Как видим, администрация завода не отпускала Толю, хотя для продолжения обучения увольняться разрешалось. Юноша просто бросил завод и поступил в техникум. Самовольный уход с работы мог кончиться тюрьмой, но Толя взял у районного прокурора справку, о том, что закон не нарушен.
Тогда же Толя описывает матери свою внешность.
«Здравствуй дорогая мамочка!
Пишу тебе ответ на твое письмо, посланное лично мне. Я его прочел несколько раз. Действительно, ведь ты меня совсем почти не знаешь, т.к. я сам себе настолько приелся, что не подумал, что за 8 лет я немного изменился. Чтобы было легче отвечать, я постараюсь придерживаться твоих вопросов. Итак начинаю. Ростом я невысок (чистый рост, т.е. босиком 163 см.) Насчет телосложения, я не толстый, даже скорее несколько худощав, но сложения неплохого, в чем конечно сказалось физкультура, хотя, к сожалению очень трудно заниматься ею непрерывно. В общем насчет собственного тела я довольно щепитилен и стараюсь поддерживать себя в норме. Физкультура для этого самое лучшее, тем более, что она приучает к режиму, а до этого мне еще довольно далеко.
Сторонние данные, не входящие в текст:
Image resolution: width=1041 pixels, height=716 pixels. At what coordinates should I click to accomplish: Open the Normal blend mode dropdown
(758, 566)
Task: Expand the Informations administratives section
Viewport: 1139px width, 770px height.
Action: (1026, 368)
Ну да ладно — Москва не сразу строилась. Теперь глаза — глаза те же, смеющиеся и веселые да и сам я, пожалуй, такой же, хотя это не значит, что я шут гороховый и могу серьезно поговорить, даже люблю поспорить — ведь “в спорах рождается истина”, как сказал некий мудрец. Ну, пожалуй о внешности хватит. Одет я неплохо, хотя можно было бы желать лучшего, но ведь человек до того неудовлетворяющееся животное, что ему всё кажется мало или плохо. У меня есть для обыденной жизни, особенно зимой, неплохие сапоги (из Сашиного материала), летом, а также, «бальными» мне служат папины ботинки. Так что с обувью у меня лучше всего. Из моей серой шубки мне сделали курточку, которую проносил всю зиму и ношу сейчас, так что на следующий год надо изобретать что-нибудь новое. Но во общем могло бы быть намного хуже. Дальше ты спрашиваешь, курю ли я. Могу тебя порадовать. В папу я не пошел и курением не занимаюсь. Больше того меня не тянет. Ну это и хорошо. Я думаю жалеть я не буду. Надо только постараться не свихнуться».
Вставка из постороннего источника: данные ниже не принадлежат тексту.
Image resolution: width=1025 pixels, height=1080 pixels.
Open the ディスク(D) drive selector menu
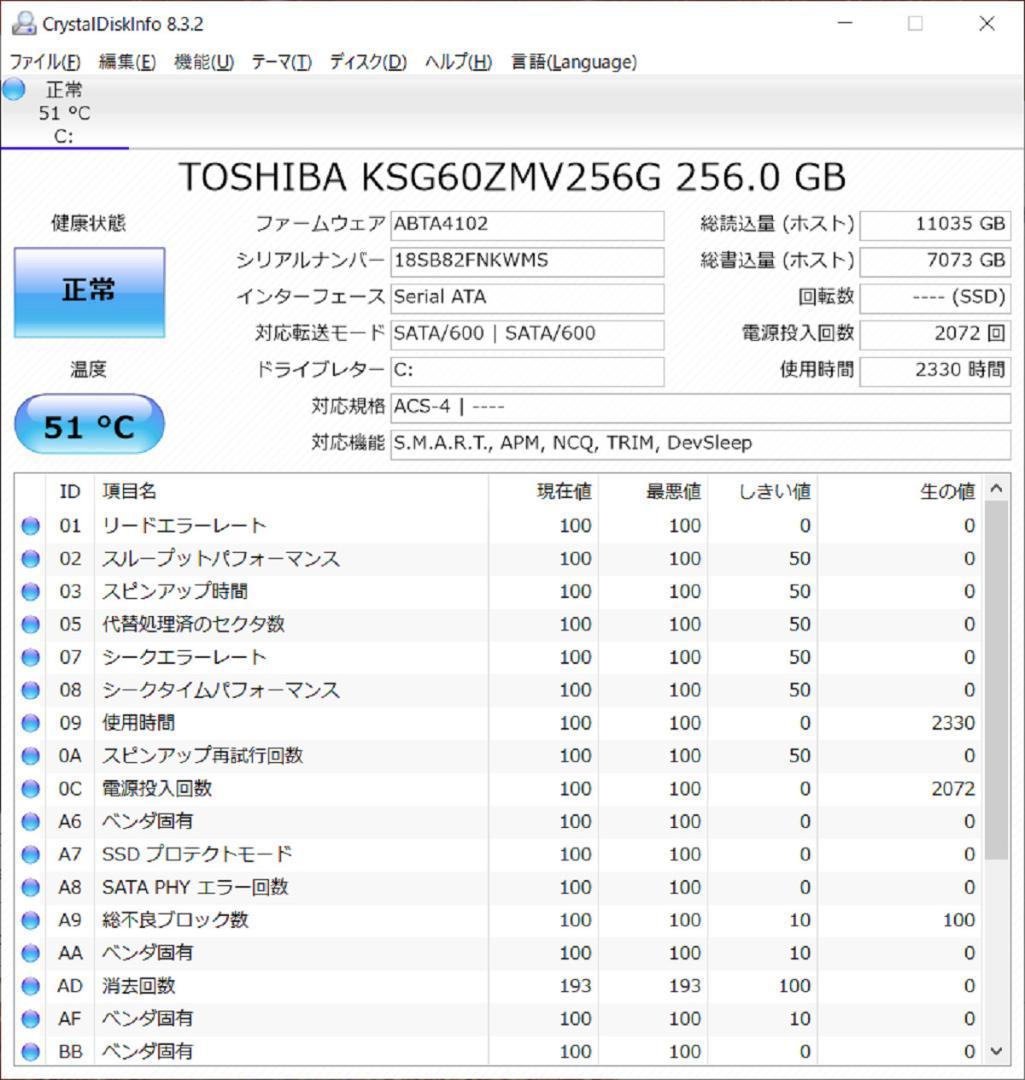point(370,62)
Несколько лет спустя, во время службы в армии, дедушка всё же начал курить, но затем — через тридцать лет — бросил. Пока же война шла к концу.
Весной 1945 г. Толя гордо сообщает матери:
«А сегодня у меня опять торжественный день — меня приняли в В.Л.К.С.М., с сегодняшнего дня я уже комсомолец».
Интересно, что сейчас никаких — ни плохих, ни хороших — воспоминаний о пребывании в комсомоле у него не осталось. «Что-то там должно было быть, но что именно — не помню», — говорит Анатолий Наумович.